Supplied data:

+ + + + + + +

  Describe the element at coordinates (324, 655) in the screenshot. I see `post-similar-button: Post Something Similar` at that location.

+ + + + + + +

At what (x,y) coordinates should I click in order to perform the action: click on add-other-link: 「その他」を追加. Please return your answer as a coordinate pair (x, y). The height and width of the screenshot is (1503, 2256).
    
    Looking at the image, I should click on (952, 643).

+ + + + + + +

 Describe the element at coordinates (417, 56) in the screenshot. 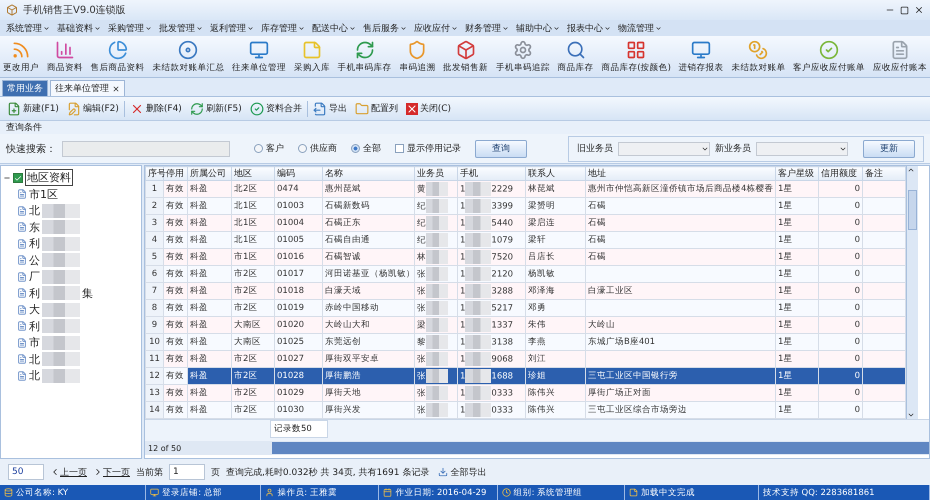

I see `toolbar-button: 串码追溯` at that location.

+ + + + + + +

Your objective: Output as a JSON list of strings every line in the listing between the line containing "At what (x,y)" and the line containing "Looking at the", inclusive. Use one string per line and omit blank lines.

Exercise answer:
[
  "At what (x,y) coordinates should I click in order to perform the action: click on add-other-link: 「その他」を追加. Please return your answer as a coordinate pair (x, y). The height and width of the screenshot is (1503, 2256).",
  "    Looking at the image, I should click on (952, 643)."
]